= Ágnes Geréb =

Ágnes Geréb (born 20 December 1952) is a Hungarian gynaecologist, midwife and psychologist. She is the pioneer of including paternal participation in deliveries of children at hospitals and in homebirths in Hungary. She founded the Napvilág birthing centre. Geréb has helped deliver 3,500 babies at home.

Geréb's license to practice medicine was revoked for 3 years in 2007 as punishment for the death of a newborn in 2000, and in 2009 she was charged with manslaughter relating to an earlier home birth when a baby died after a difficult labour.

She was arrested on 5 October 2010 in Budapest, after being accused of negligent malpractice. She faced a long prison sentence. Her lawyer, Andrea Pelle, claims that the protocols of the trial were falsified. The arrest sparked outrage among home birth activists worldwide. On 23 November 2010, the British Royal College of Midwives condemned Gereb's detention. On 21 December 2010, Gereb was freed from prison and placed under house arrest. On 23 March 2011 she received a 2-year minimum security prison sentence which was pardoned on 28 June 2018 by the President of Hungary.

== Biography ==
Born in Szeged, Hungary, Geréb graduated from the University of Szeged as a Doctor of Medicine, in 1977. She finished special training in Obstetrics, (1982). In 1986 she obtained a B.Sc. in Psychology at the Eötvös Loránd University, Budapest. In 1990 she participated in a 6-month training in professional practice of home births in a birth centre of Livermore. Since 2005 Geréb is a certified midwife (University of Debrecen). In 2010 she obtained a B.Sc. in Midwifery from the Semmelweis University, Faculty of Health Sciences (Budapest).

Between 1977–1994 Geréb worked at the Albert Szent-Györgyi Clinical Center, at the Obstetrics and Gynaecology Department of the University of Szeged, as an obstetrician. Since 1994 she has been a staff member of Daylight Birth Centre. In 1989 she started independent midwife practice. She founded the first and the second Birth Centres in Hungary as places for non-hospital deliveries.
In 1977 she started smuggling fathers into labour rooms without permission, as a punishment she was banned from practice for six months. Years later the head of the clinic declared proudly that his institute was the first to allow fathers into the labour room.

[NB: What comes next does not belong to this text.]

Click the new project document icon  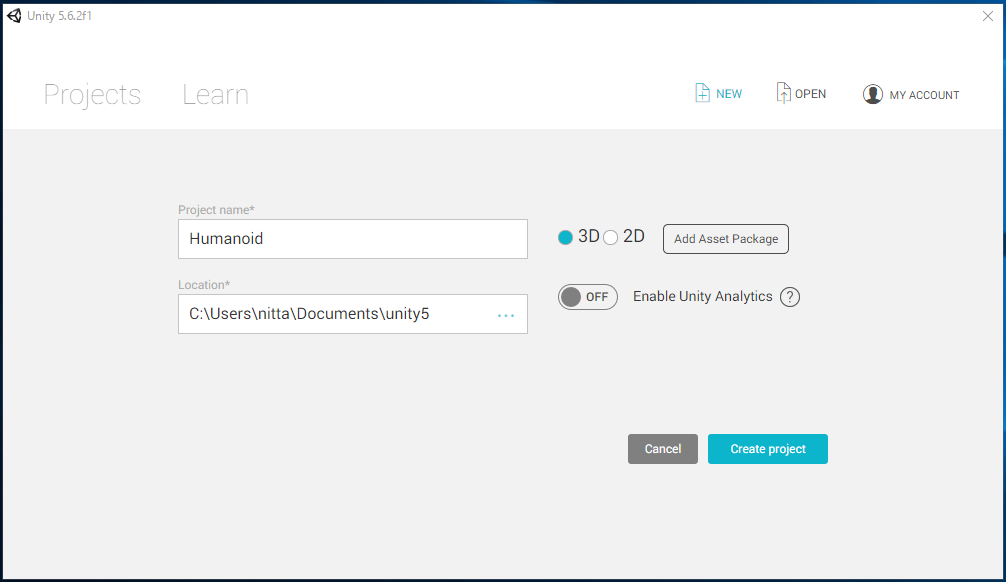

In 1997, Geréb was elected an Ashoka Fellow.

She founded the Hungarian Alternatal Foundation (1992), co-founded the ENCA (European Network of Childbirth Associations) (1993) and the Association of Independent Midwives (2008). Since 1996, she participates in La Leche League International's activities.

== Achievements and aims ==
- Her first aim was to train independent midwives who could attend homebirths without her presence and this has already been achieved.
- From 1993: leading one-week-long Information Weeks with fellow midwives on pregnancy, birth and childbearing. Birth professionals and helpers around birth give lectures and lead group consultations such as midwives, health visitors, lactation consultants, psychologists
- As a part of the work of Alternatal Foundation giving lectures regularly and inviting international professionals to Hungary.
- Raising awareness about the concept of doula, holding doula trainings, which led to the foundation of MODULE (Association of Doulas in Hungary) which trains hospital doulas.
- Around 15 doulas work with Daylight Birth Center by the independent midwives.
- The general approach to the birth experience has changed over the years. Mothers who have given birth at home have helped to make this change by passing on their views. Therefore, the level of women’s demand has been raised and the hospitals were forced to make changes – though sometimes only of cosmetic type. In the overall though this has helped in moving towards humanising hospital births in Hungary.